Free Open Source is definitely better than closed software but "better" doesnt mean "good". Breaking one leg is better than breaking every limb, but I think most people will want to break no limbs, if at all possible. I think it is possible to make licenses that optimize for what in this metaphor would be breaking no limbs, even if we will probably never get to no broken limbs at all. And there are perks about limbs being breakable that we wouldn't get. Bear with me here.
The thing is, software that we license to stop Bad people stops being entirely free, as there are restrictions to its use. We don't want, for example, to help a corporation create tools for surveillance. Say someone's making their own personal digital assistant that has features most digital assistants don't, and that is free and open source. Now imagine google found it.
Yes, they would have to tell people about your alternative, but most people are still not gonna choose it because the one they give is more easily recognizable and Right There. You have helped google create a tool for surveillance and you can't do anything about it other than accept it.
If you think that is ok, then you are agreeing that it's ok to help create tools for mass surveillance (even if not in favor of it). You are allowing it, therefore not against it. This is why true neutrality does not exist, it will always swing towards the ""side"" that is already most powerful.

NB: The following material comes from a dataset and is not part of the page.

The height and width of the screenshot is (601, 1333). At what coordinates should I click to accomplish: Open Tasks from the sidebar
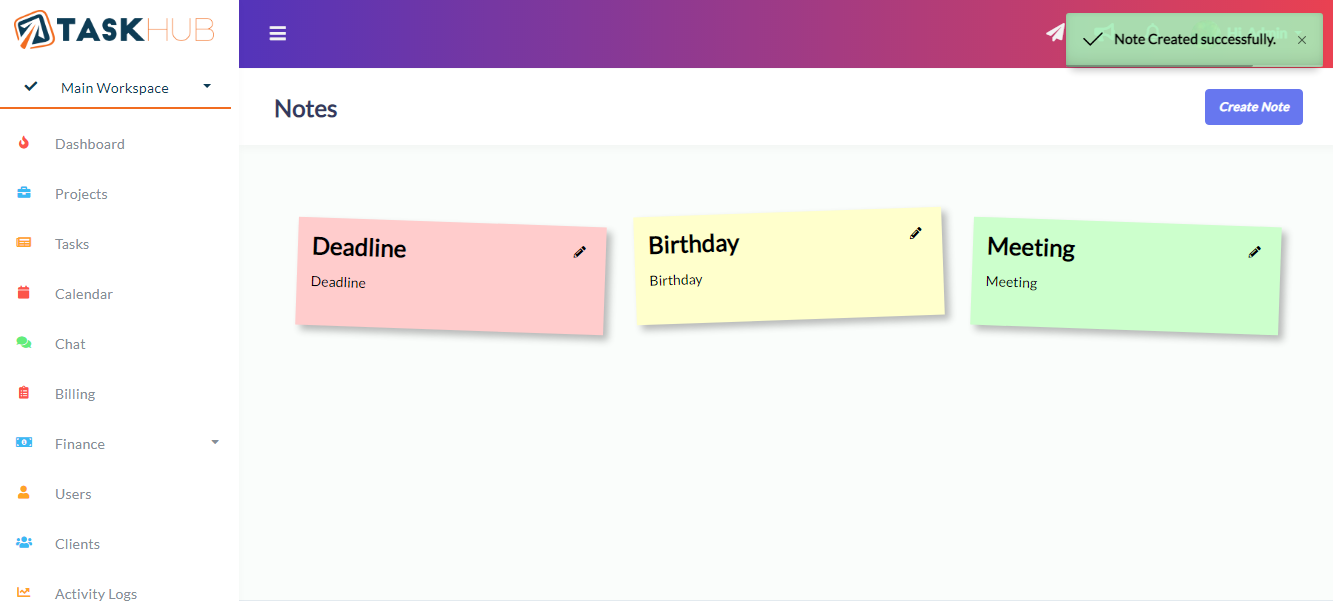pos(72,244)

So what does this mean for open source? Is it bad relative to the rest of current software (which is our current point of reference)? No, it is better. It makes it easier for more people to make things, and even if not all the software that is made is better, a big portion will be, and the portion will be better the more we progress away from the things that make Bad software exist in the first place. It also allows to improve pieces of originally bad software. They are a way to make things better, but they are not where we should stop. I don't think we're ready to have software that is restricted away from people who will use it to be nazis and cause harm, because they will also make software that is restricted away from non-nazis and harm reductionists (i just made that up but hopefully what "harm reductionist" means makes sense). And currently, it looks like that'll be a big section of the software. This kind of fragmentation isn't good because it means that Bad software can't become Good, there is no real improvement.
If the world was less full of people who will use software for Bad things, the losses would be lesser, and we could help prevent the Bad from rising again simply by making it harder for them to get tools to spread out.
In the end the improvement doesn't really come from the software or its license, but from the context that it exists in.